Task details:
Starting at the line that contains "Identify the location" and ending at the end of the material, rename "location" to "position" and keep everything else the same. Leave the pictures out of your answer.

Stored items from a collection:

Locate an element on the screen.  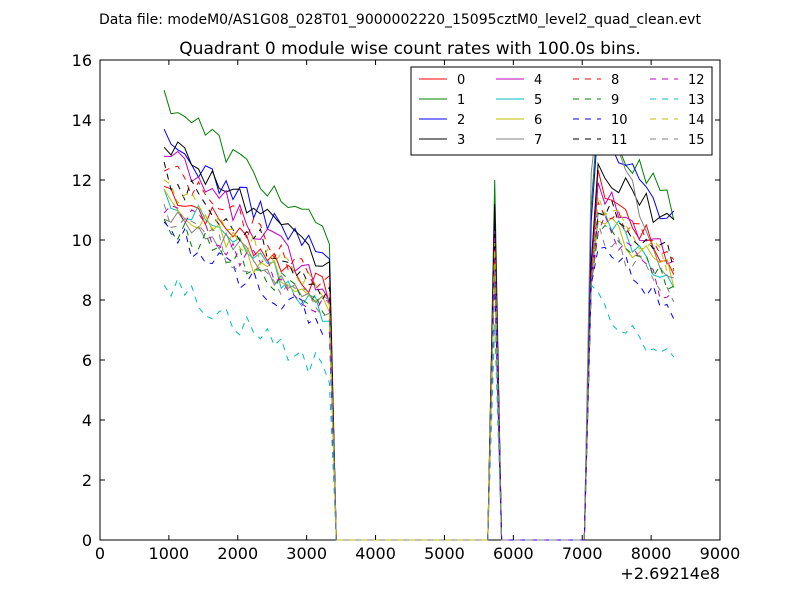
legend-label-14: 14 is located at coordinates (696, 120).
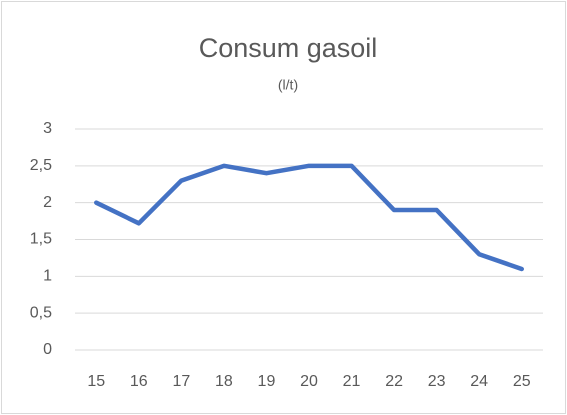 This screenshot has height=415, width=567. I want to click on x-tick-label: 23, so click(437, 382).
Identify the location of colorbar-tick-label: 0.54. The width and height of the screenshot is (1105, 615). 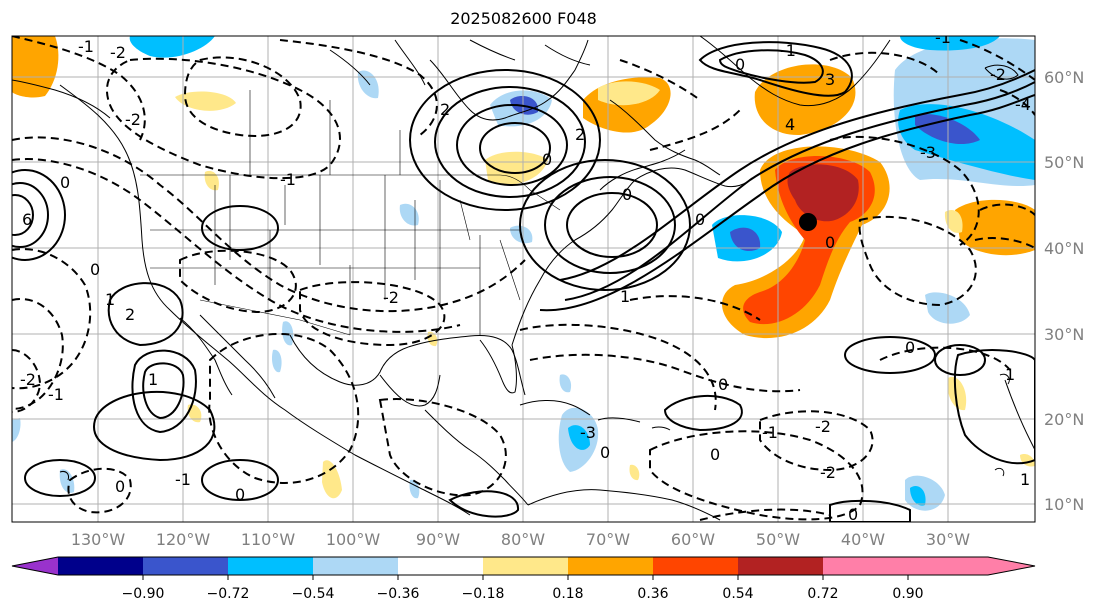
(738, 594).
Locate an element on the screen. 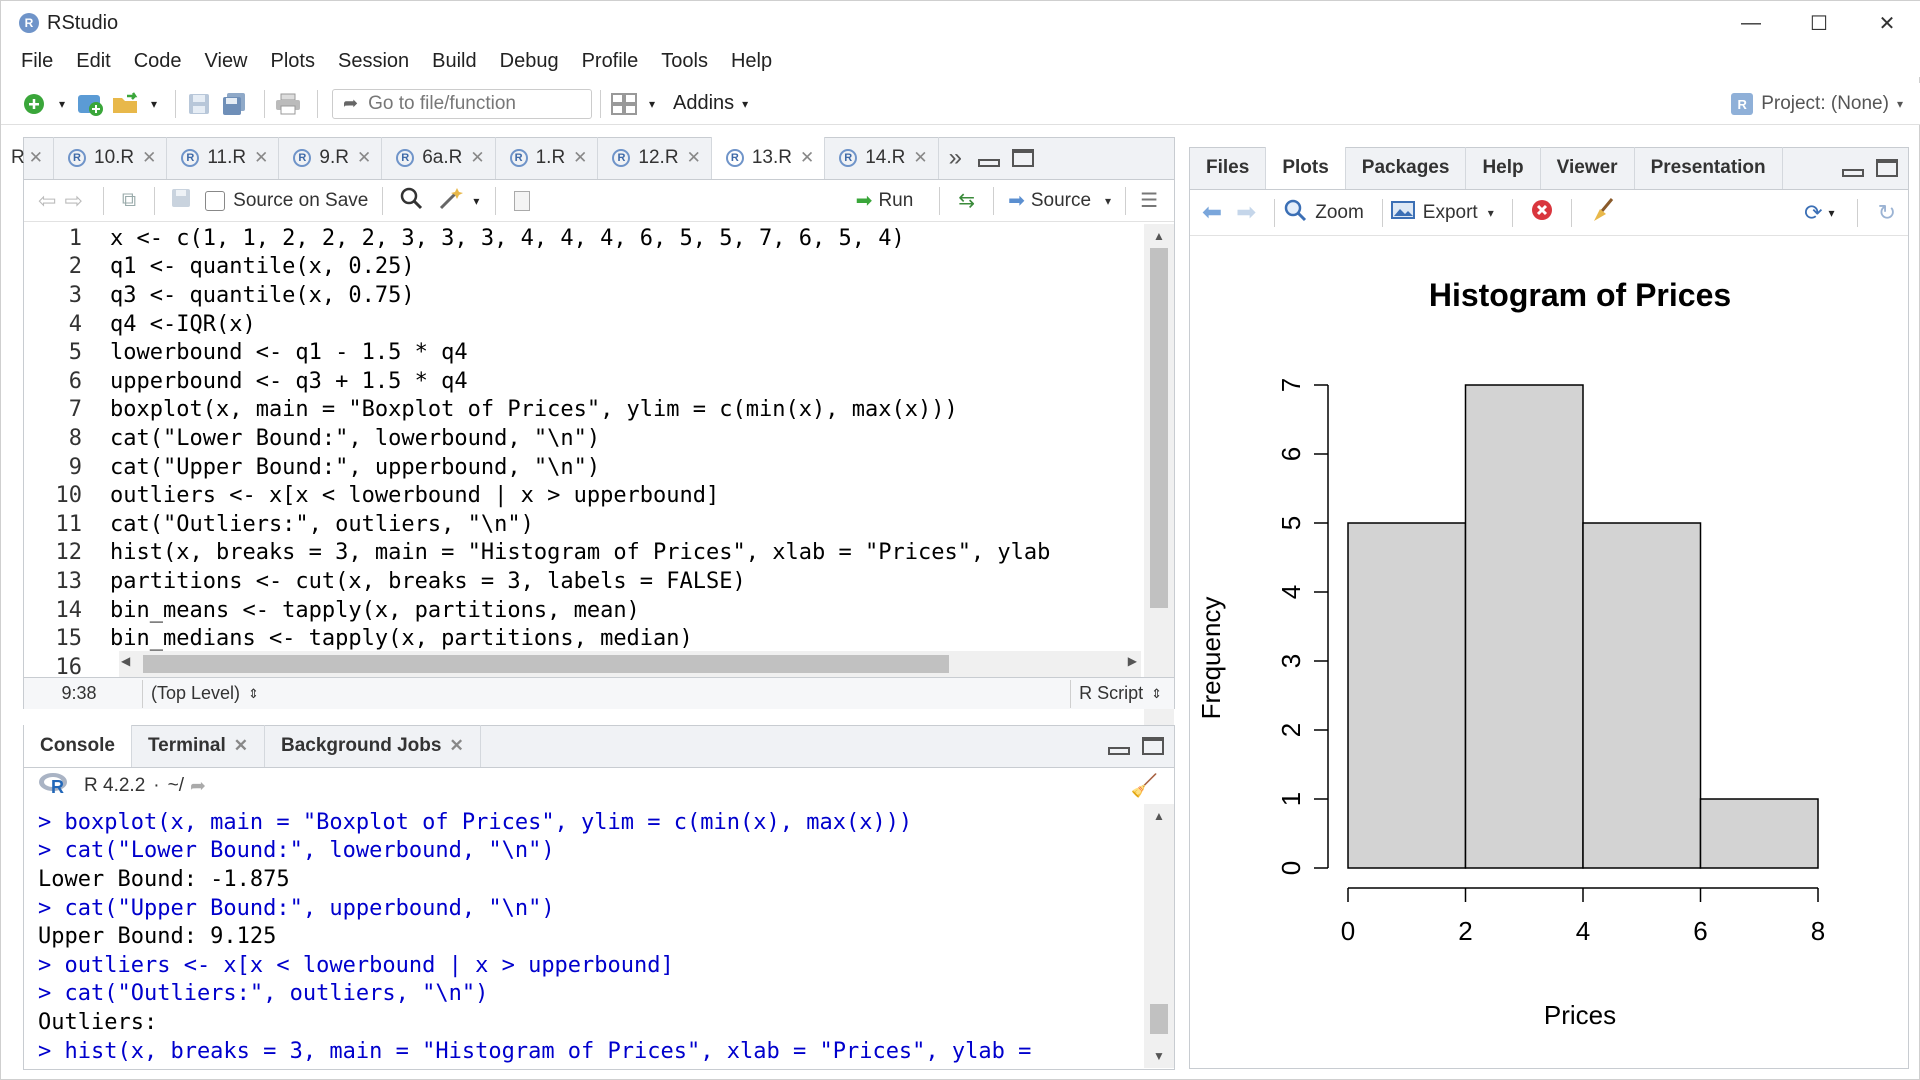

Answer box:
Identify the position of colorbar-tick-label: 0.54. The width and height of the screenshot is (1105, 615). 
(738, 594).
Locate an element on the screen. 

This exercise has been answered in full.